Littérature haïtienne : l’indicible illusion

La littérature haïtienne vue du dehors, voilà ce dont il est question ici. L’énigme sur son existence a été longtemps résolue. Cette question ne se pose plus à présent. Mais qu’en est-il de sa présence hors des murs de la petite capitale ? Quelle relation entretient-elle avec les autres espaces de légitimation, donc les lieux de création ou de valorisation de cette chose « qui exprime l’ère nouvelle » (Chateaubriand) ? A-t-elle vraiment une vie hors de nos frontières ? Peut-on encore continuer à rêver du Nobel ?

Deux siècles de littérature. Il y a cinquante si l’on se demandait à quoi ressemblait la littérature haïtienne, l’on répondrait, sans langue de bois, aux Gouverneurs de la rosée, à notre Compère général soleil ou notre Amour, colère et folie de dire au monde la saveur épicée de ce petit bout de terre.

Données fournies
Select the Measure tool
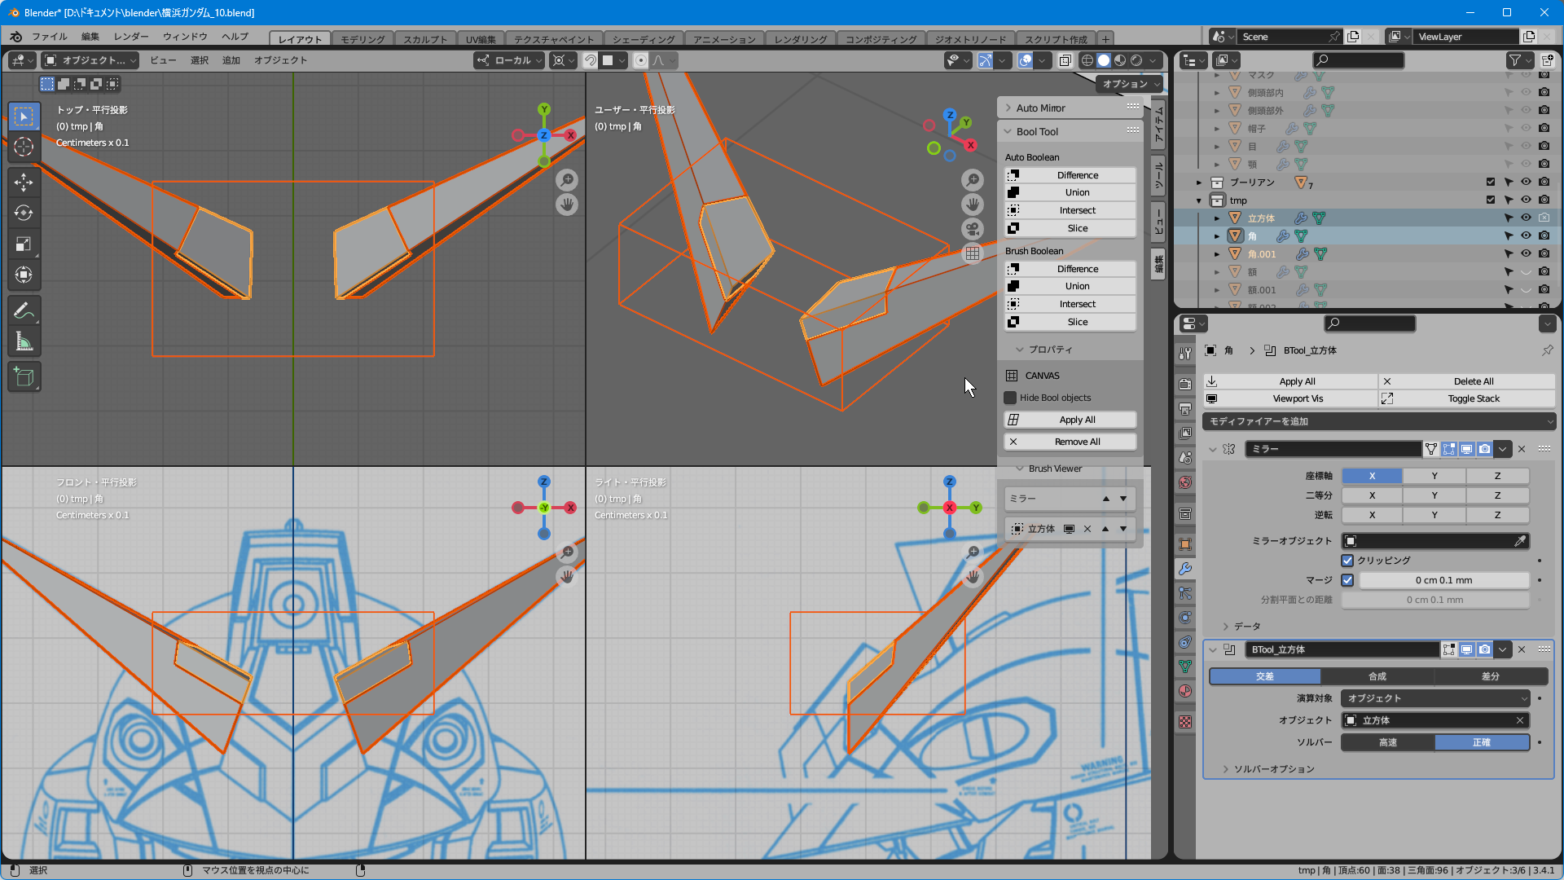This screenshot has width=1564, height=880. [x=24, y=342]
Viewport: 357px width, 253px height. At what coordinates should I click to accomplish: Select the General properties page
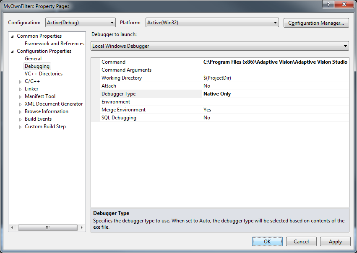coord(33,59)
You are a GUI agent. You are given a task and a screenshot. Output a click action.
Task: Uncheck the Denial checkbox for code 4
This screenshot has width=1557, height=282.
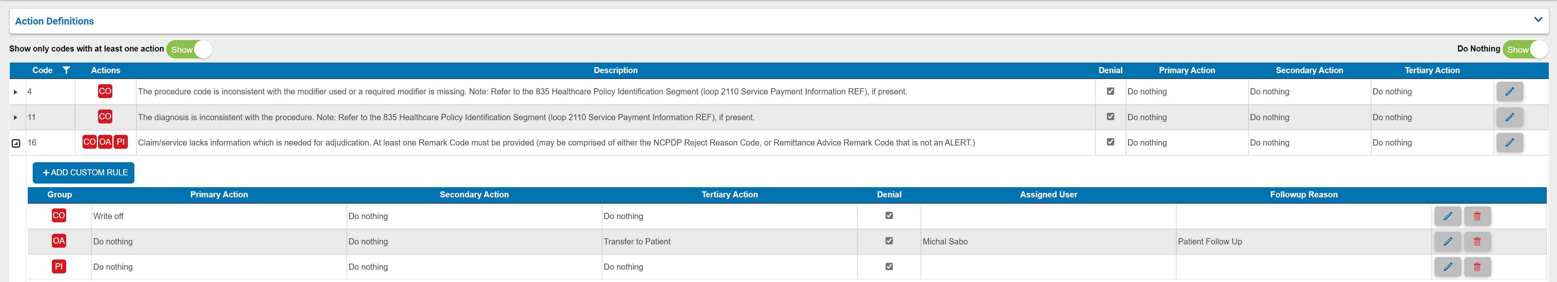[x=1110, y=91]
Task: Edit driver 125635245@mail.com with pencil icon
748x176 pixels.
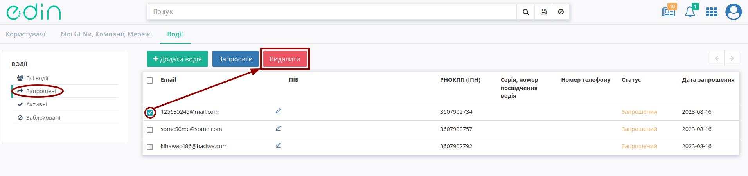Action: (x=278, y=111)
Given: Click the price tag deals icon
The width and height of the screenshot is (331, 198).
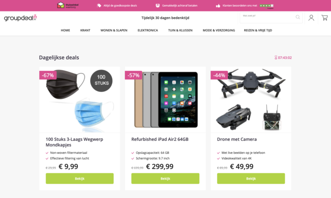Looking at the screenshot, I should point(99,5).
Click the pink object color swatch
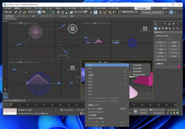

Objectif 1
Recopiez l'extrait sur la littérature haïtienne, tout ce qui va de "La littérature haïtienne vue" jusqu'à "rêver du Nobel ?".
Objectif 2
Reprenez mot pour mot chaque ligne des enregistrements, du premier au dernier, sans y mettre les images.

Résultat attendu 1
La littérature haïtienne vue du dehors, voilà ce dont il est question ici. L’énigme sur son existence a été longtemps résolue. Cette question ne se pose plus à présent. Mais qu’en est-il de sa présence hors des murs de la petite capitale ? Quelle relation entretient-elle avec les autres espaces de légitimation, donc les lieux de création ou de valorisation de cette chose « qui exprime l’ère nouvelle » (Chateaubriand) ? A-t-elle vraiment une vie hors de nos frontières ? Peut-on encore continuer à rêver du Nobel ?

Résultat attendu 2
Select the Measure tool
This screenshot has width=1564, height=880. [x=24, y=342]
Viewport: 357px width, 253px height. At what coordinates should I click to accomplish: Select the General properties page
coord(33,59)
You are a GUI agent. You are given a task and a screenshot. Output a click action.
Task: Uncheck the Denial checkbox for code 4
This screenshot has width=1557, height=282.
[x=1110, y=91]
Task: Edit driver 125635245@mail.com with pencil icon
748x176 pixels.
Action: (x=278, y=111)
Given: Click the price tag deals icon
The width and height of the screenshot is (331, 198).
Looking at the screenshot, I should point(99,5).
Click the pink object color swatch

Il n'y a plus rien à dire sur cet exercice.